MERV ratings are a scale from 1 to 16 that measure the minimum efficiency of an air filter. Filters with ratings of 9-12 can trap more than 85% of particles with a size of 3.0-10.0 microns. A Merv 9 will trap less than 50% of the 1.0-3.0 micron size particles, Merv 10 will stop up to 64%, Merv 11 will get up to 79%, and Merv 12 is capable of trapping up to 89%. ASHRAE recommends MERV 6 or higher, the U.
S. Department of Energy recommends MERV 13, and LEED recommends MERV 8 as a minimum. When it comes to air quality, the highest MERV ratings are the most effective. However, they can also damage your HVAC system if the rating is too high for the fan motor or air handler to operate. Low airflow is the result of this mismatch.
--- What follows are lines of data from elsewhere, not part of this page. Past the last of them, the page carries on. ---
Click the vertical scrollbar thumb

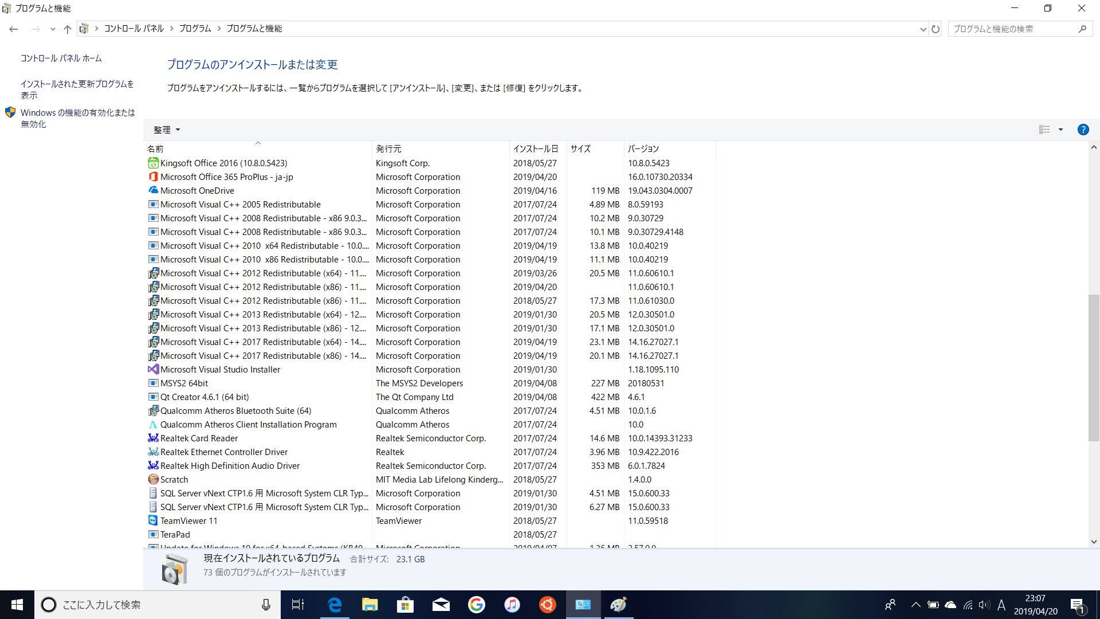click(x=1093, y=367)
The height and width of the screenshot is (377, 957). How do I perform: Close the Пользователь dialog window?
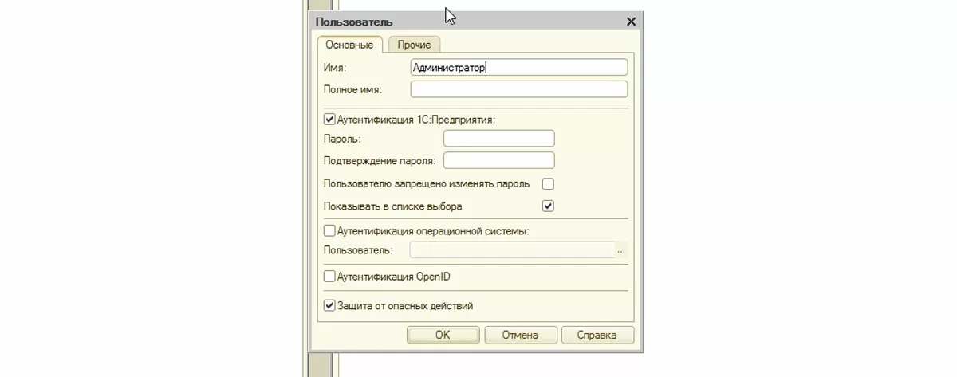pyautogui.click(x=631, y=22)
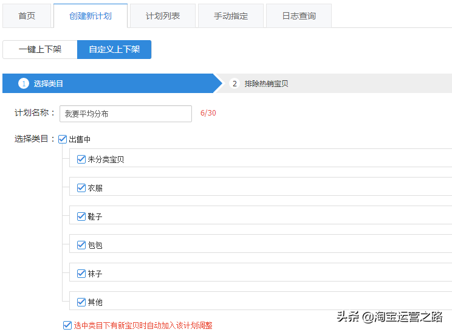
Task: Open the 日志查询 tab
Action: tap(298, 16)
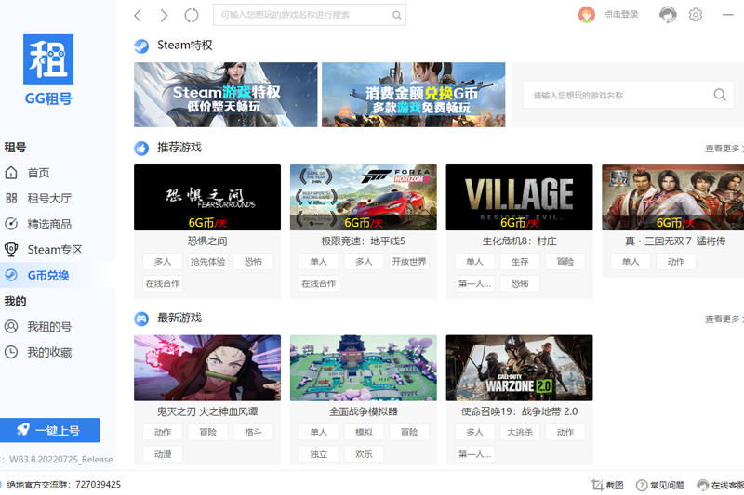This screenshot has height=495, width=744.
Task: Select Steam专区 in sidebar
Action: coord(54,249)
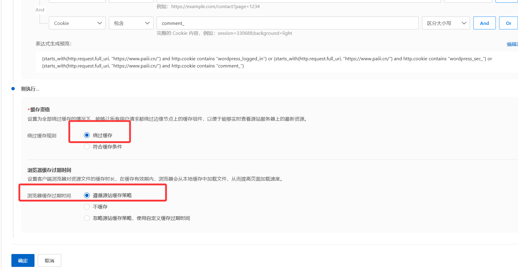Click the And connector label beside rule tree
The width and height of the screenshot is (518, 269).
pos(40,10)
If you are susceptible to allergies, asthma or other respiratory conditions, you may want to use a filter with a MERV rating of approximately 10 to 12. E1, E2, and E3 particulates are particle range sizes used in air filter testing to determine a MERV rating. If an air filter can capture at least 20% of E1, 65% of E2, and 85% of E3 particulates, it will earn a MERV 11 rating. While ASHRAE recommends MERV 13 and 14, it's best to select a filter with the highest possible MERV rating for your specific HVAC system. In addition, a MERV 12 filter that is only 1 (one inch) thick is likely to be more restrictive than a 4 (four inch) thick MERV 12 filter. For those who are not susceptible to allergies or respiratory conditions, a lower MERV rating may be sufficient. With the lowest MERV rating (1-), the filter will continue to capture pollen, dust mites, cockroach debris, sanding dust, spray paint dust, textile fibers and carpet fibers. Some air filters, especially those with higher MERV ratings, may impede airflow due to improved air filtration.
It's important to select an appropriate filter for your HVAC system in order to maximize air quality while avoiding damage.